Model tiers
Free models (!)
No credit cost. Great for everyday coding tasks, quick questions, and exploring the platform. Available on all plans including the free tier.
Beta models (*)
Experimental and cutting-edge models. Some are free, others consume credits. Unlocked on the Starter plan and above.
Premium models ($)
The most powerful models for complex tasks. Higher credit cost per request. Unlocked on the Starter plan (2 models) and fully available on the Premium plan.
Available models
Free models (!)
These models consume zero credits.| Model | Notes |
|---|---|
| Gemini 2.5 Flash | Fast and capable for most coding tasks |
| Gemini 3 Flash Preview | Next-generation Flash, preview access |
| Qwen 3 Coder Plus | Optimized for code generation |
| Claude Haiku 4.5 | Anthropic’s fastest model |
| OpenAI o4 Mini High | Reasoning-focused, efficient |
| Qwen 3 Max | High-capacity general-purpose model |
| Cogito V2 Llama 405B | Large open-weight model |
Beta models (*)
| Model | Credit cost (avg per request) | Notes |
|---|---|---|
| MiMo-V2-Flash | Free | No credit cost |
| GPT-OSS-120B | Free | No credit cost |
| GPT-OSS-120B (paid) | ~0.0015 credits | Higher throughput tier |
| Grok 4.1 Fast | ~0.004 credits | Fast inference |
| GPT 5.1 Codex Mini | ~0.015 credits | Code-focused, compact |
| Nex AGI Deepseek V3.1 | ~0.008 credits | Strong reasoning |
| MiniMax M2.1 | ~0.009 credits | Multimodal capable |
| GPT 5.1 Codex | ~0.076 credits | Full Codex model |
Premium models ($)
| Model | Credit cost (avg per request) | Best for |
|---|---|---|
| GPT 5.1 Codex | ~0.076 credits | Complex code generation |
| Gemini 2.5 Pro | ~0.076 credits | Long context, multi-file projects |
| Gemini 3 Pro Preview | ~0.091 credits | Latest Google flagship |
| Claude Sonnet 4.5 | ~0.114 credits | Balanced power and speed |
| Grok 3 | ~0.114 credits | Strong reasoning and coding |
| Claude Opus 4.5 | ~0.19 credits | Most capable for hardest tasks |
Switching models
Open the model selector by tapping the model name badge at the bottom of the screen. A menu slides up with three tabs — Beta, Free, and Premium — plus a BYOK tab if you want to use your own API keys.Open the model selector
Tap the model name displayed near the bottom center of the screen. The selector panel opens above the input bar.
Choose a tier tab
Select Beta, Free, or Premium to filter models by tier. Models you do not have access to on your current plan are indicated.

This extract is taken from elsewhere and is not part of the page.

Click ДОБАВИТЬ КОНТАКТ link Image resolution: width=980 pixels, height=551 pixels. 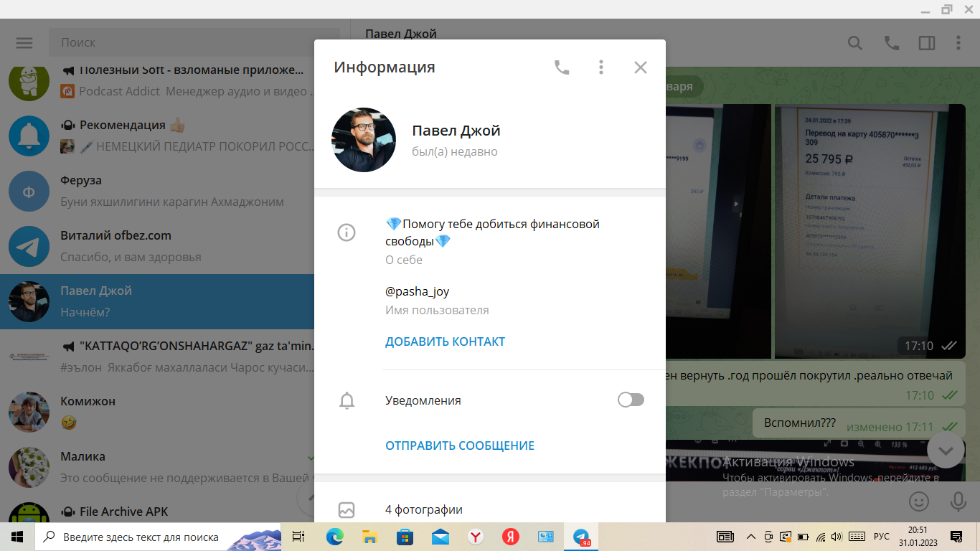[x=445, y=342]
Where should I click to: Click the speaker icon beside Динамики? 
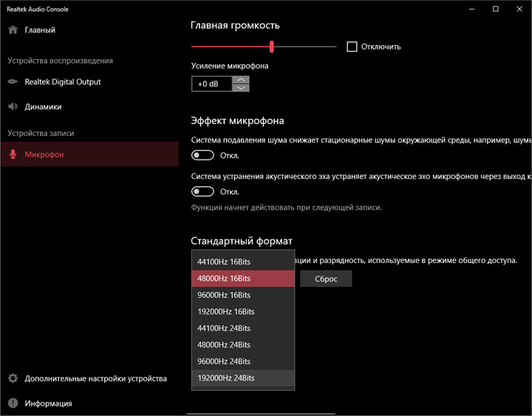coord(13,106)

Smart routing: lite vs. full prompts
Voxcode automatically decides how much context to send with each request based on query complexity.- Simple queries — short questions, quick edits, single-line changes — use a lite system prompt. This reduces the token count and makes responses significantly faster.
- Complex queries — multi-file generation, architecture questions, component scaffolding — use the full system prompt, which includes complete project context and detailed instructions.
Prompt caching
When you continue an existing conversation, Voxcode uses prompt caching to avoid re-processing the same context on every message. Repeat conversations and iterative sessions are 30–50% faster than a fresh start, and consume fewer credits because the cached portion of the prompt is not re-billed at full rate.Free models are available on all plans. Beta models (excluding the two free Beta models) require a Starter plan or higher. Premium models require a Starter plan for limited access (2 models) or a Premium plan for full access. See Plans & Pricing for a full breakdown.